Advances in Radiation Oncology (Mar 2024)

Artificial Intelligence–Based Autosegmentation: Advantages in Delineation, Absorbed Dose-Distribution, and Logistics

  • Gustavo R. Sarria, MD,
  • Fabian Kugel, PhD,
  • Fred Roehner, PhD, MD,
  • Julian Layer, MD,
  • Cas Dejonckheere, MD,
  • Davide Scafa, MD,
  • Muemtaz Koeksal, MD,
  • Christina Leitzen, MD,
  • Leonard Christopher Schmeel, MD

Journal volume & issue
Vol. 9, no. 3
p. 101394

Abstract

Read online

Purpose: The study's purpose was to compare the performance of artificial intelligence (AI) in auto-contouring compared with a human practitioner in terms of precision, differences in dose distribution, and time consumption. Methods and Materials: Datasets of previously irradiated patients in 3 different segments (head and neck, breast, and prostate cancer) were retrospectively collected. An experienced radiation oncologist (MD) performed organs-at-risk (OARs) and standard clinical target volume delineations as baseline structures for comparison.

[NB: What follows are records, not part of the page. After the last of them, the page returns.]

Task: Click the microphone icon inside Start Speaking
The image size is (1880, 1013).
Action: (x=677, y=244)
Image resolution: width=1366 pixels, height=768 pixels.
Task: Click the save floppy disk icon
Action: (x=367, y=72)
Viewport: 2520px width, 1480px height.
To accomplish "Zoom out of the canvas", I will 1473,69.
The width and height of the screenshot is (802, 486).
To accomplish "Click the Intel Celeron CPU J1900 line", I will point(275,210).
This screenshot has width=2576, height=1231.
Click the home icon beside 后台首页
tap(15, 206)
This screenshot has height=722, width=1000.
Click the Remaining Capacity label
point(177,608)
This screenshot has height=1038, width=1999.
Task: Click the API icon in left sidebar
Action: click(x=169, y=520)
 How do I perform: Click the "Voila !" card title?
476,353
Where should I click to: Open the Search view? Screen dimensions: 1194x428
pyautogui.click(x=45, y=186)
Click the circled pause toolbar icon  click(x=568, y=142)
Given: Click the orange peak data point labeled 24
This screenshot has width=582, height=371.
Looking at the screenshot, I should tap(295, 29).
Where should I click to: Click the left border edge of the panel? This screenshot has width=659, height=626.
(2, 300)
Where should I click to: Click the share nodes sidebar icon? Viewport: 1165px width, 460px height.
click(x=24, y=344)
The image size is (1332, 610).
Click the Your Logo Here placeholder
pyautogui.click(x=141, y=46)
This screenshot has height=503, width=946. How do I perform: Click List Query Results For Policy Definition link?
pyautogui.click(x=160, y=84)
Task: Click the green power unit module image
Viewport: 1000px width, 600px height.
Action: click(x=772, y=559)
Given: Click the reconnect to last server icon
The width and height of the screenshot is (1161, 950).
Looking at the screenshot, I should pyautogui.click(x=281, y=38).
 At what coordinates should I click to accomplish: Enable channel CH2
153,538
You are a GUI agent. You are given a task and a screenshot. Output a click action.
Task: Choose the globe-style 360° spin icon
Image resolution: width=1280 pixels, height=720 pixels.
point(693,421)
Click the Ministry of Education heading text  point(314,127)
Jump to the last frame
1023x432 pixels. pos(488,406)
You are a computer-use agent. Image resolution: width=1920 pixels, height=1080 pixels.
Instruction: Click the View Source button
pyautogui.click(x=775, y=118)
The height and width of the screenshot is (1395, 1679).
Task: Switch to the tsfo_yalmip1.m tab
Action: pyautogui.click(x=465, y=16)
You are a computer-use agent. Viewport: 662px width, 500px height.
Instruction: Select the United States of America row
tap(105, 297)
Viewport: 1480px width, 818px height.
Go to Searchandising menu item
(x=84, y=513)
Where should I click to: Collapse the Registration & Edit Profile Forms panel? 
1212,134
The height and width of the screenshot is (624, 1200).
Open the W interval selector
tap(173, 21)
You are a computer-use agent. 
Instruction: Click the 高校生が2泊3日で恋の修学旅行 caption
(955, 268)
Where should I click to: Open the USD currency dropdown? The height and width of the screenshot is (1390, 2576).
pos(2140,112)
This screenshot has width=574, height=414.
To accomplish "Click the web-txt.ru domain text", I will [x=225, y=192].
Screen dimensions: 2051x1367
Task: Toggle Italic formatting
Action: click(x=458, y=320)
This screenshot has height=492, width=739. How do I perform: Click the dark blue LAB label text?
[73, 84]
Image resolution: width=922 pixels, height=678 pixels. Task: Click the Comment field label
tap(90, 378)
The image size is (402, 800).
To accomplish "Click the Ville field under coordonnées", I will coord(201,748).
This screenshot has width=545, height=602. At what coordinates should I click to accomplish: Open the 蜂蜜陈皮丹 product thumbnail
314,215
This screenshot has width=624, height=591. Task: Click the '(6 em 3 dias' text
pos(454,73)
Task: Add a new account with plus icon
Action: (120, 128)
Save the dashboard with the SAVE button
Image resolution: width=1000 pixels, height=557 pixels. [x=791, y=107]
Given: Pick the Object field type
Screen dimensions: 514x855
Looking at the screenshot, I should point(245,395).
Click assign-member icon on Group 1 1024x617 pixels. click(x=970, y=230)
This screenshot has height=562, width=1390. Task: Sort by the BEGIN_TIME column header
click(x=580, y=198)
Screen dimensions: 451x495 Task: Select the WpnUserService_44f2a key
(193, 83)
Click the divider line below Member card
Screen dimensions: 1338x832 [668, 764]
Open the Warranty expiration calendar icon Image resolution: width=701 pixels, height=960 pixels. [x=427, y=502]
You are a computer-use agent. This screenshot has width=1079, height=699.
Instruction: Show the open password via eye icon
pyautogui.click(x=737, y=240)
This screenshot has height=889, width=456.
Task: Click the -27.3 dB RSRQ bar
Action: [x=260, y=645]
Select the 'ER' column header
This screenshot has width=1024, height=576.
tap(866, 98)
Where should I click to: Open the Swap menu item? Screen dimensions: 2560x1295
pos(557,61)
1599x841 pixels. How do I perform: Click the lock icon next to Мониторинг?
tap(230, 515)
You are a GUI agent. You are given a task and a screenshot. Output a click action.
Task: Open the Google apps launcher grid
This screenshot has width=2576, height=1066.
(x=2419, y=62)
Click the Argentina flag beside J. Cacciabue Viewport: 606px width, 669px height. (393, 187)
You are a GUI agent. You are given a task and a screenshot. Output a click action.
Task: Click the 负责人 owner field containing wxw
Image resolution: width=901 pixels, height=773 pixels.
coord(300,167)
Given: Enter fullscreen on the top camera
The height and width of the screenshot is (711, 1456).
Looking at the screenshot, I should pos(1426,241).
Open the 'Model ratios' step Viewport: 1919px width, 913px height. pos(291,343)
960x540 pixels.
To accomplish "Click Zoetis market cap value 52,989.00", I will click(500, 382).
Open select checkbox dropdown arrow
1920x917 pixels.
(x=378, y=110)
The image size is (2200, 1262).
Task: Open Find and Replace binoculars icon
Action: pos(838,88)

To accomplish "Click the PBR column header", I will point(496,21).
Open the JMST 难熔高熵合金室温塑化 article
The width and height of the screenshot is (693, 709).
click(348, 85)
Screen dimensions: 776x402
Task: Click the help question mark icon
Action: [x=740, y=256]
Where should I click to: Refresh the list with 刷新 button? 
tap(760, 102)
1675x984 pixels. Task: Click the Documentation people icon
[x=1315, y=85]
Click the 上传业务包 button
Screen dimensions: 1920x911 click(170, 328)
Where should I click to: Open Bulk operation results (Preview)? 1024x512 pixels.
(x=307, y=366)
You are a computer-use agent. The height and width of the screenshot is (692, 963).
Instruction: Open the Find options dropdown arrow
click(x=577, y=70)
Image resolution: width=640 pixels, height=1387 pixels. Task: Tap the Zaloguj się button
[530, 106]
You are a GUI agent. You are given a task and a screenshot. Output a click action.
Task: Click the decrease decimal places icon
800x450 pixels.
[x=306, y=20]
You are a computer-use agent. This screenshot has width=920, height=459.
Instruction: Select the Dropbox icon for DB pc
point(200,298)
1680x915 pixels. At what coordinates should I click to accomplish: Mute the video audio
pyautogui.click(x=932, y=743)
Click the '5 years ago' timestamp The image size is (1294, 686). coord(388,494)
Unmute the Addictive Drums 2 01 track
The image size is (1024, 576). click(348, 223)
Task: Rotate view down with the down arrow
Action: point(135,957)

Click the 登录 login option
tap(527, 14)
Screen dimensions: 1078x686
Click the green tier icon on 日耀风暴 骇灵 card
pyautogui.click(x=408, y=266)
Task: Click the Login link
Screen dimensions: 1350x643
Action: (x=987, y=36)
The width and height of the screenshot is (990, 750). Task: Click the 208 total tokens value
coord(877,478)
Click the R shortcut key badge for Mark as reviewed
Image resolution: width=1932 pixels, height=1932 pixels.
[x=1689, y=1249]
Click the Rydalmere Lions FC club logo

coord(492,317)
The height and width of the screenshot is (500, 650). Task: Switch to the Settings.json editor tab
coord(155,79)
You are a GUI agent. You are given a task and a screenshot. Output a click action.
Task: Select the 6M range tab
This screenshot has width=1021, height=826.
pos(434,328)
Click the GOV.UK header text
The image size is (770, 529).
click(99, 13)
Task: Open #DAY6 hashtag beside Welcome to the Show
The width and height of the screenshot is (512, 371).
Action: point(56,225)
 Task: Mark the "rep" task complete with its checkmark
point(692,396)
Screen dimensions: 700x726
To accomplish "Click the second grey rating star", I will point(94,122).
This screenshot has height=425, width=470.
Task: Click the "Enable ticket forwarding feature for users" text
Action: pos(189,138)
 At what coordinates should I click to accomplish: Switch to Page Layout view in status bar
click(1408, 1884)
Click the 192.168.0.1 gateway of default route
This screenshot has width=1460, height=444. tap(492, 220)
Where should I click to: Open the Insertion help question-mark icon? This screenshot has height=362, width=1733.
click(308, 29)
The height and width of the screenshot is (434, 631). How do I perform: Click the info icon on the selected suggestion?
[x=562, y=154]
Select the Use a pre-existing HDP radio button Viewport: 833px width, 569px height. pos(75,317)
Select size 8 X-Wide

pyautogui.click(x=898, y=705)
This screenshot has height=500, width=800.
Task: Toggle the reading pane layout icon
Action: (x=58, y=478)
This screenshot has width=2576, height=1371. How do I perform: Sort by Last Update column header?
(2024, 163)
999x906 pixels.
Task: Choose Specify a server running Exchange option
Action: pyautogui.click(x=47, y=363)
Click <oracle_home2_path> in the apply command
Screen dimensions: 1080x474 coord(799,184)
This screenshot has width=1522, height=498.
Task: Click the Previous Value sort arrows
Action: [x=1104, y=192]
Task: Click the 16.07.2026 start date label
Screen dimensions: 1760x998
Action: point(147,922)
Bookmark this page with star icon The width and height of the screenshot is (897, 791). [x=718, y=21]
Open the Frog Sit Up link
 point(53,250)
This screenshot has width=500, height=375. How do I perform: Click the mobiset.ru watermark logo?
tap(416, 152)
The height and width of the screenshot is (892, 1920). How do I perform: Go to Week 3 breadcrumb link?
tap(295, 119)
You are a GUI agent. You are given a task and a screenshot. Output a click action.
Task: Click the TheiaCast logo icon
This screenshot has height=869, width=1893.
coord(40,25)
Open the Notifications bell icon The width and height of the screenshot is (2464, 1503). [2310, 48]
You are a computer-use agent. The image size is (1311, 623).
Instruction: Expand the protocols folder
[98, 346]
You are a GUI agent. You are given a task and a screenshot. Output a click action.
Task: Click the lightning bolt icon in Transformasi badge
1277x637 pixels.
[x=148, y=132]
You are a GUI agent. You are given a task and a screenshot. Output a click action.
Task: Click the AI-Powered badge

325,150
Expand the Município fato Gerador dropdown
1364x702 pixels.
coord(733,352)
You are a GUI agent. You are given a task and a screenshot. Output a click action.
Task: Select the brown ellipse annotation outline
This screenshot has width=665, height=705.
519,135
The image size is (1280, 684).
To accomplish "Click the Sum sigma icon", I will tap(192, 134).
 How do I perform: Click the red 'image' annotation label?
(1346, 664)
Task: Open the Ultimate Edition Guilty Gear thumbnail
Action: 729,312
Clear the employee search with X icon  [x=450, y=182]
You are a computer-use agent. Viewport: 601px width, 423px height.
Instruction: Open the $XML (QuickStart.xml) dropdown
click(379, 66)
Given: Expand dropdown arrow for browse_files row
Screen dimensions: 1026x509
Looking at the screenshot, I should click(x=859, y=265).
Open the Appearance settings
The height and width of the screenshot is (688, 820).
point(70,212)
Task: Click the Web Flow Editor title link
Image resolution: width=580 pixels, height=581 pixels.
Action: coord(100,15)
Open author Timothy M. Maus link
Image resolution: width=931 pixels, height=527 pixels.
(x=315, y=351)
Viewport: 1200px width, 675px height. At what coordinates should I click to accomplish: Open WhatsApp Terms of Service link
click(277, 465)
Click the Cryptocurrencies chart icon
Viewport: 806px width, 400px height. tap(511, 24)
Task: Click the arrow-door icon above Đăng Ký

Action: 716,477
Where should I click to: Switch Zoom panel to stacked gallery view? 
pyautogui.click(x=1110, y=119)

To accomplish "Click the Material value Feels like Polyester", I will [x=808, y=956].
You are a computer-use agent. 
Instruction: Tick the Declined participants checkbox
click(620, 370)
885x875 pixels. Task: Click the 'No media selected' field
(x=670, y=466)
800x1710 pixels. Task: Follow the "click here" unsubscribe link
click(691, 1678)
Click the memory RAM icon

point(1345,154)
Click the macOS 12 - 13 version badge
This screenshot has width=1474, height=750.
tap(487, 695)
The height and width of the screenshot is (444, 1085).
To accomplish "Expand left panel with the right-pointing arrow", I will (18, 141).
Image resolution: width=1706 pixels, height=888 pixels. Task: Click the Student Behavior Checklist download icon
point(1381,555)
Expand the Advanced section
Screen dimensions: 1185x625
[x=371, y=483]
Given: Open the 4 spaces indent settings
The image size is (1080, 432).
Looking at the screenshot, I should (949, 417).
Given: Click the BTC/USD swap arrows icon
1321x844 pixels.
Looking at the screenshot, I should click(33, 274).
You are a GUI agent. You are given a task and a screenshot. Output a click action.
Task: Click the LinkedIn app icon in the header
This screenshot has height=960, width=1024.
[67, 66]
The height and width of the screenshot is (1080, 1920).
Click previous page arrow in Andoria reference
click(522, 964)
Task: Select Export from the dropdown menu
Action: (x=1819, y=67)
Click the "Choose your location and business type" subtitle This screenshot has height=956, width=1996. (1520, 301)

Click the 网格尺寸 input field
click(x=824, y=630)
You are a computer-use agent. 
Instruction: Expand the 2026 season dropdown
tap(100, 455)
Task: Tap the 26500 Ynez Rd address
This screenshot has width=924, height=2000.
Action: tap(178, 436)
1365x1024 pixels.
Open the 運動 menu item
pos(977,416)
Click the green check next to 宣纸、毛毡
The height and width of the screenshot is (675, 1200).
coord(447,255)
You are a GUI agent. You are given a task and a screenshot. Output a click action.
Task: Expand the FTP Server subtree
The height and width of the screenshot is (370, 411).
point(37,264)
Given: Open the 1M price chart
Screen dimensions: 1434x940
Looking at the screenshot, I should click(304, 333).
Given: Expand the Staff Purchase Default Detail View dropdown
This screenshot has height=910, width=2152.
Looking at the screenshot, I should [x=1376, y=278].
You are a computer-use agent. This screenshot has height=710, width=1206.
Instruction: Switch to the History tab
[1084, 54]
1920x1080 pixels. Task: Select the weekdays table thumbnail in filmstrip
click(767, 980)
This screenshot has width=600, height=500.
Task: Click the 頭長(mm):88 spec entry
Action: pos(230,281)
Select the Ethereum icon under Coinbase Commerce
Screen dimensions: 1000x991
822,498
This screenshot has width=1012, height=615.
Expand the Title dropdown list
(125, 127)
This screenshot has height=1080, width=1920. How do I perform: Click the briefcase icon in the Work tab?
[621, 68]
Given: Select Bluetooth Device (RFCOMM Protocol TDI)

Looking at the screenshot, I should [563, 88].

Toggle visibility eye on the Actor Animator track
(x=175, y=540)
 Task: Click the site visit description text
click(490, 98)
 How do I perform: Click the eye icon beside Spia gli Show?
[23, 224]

AI-based autocontours were generated in 2 additional CT copies; therefore, 3 groups were assessed: MD alone, AI alone, and AI plus MD corrections (AI+C). Differences in Dice similarity coefficient (DSC) and person-hour burden were assessed. Furthermore, changes in clinically relevant dose-volume parameters were evaluated and compared. Results: Seventy-five previously treated cases were collected (25 per segment) for the analysis. Compared with MD contours, the mean DSC scores were higher than 0.7 for 74% and 80% of AI and AI+C, respectively. After corrections, 17.1% structures presented DSC score deviations higher than 0.1 and 10.4% dose-volume parameters significantly changed in AI-contoured structures. The time consumption assessment yielded mean person-hour reductions of 68%, 51%, and 71% for breast, prostate, and head and neck cancer, respectively. Conclusions: In great extent, AI yielded clinically acceptable OARs and certain clinical target volumes in the explored anatomic segments. Sparse correction and assessment requirements place AI+C as a standard workflow. Minimal clinically relevant differences in OAR exposure were identified. A substantial amount of person-hours could be repurposed with this technology.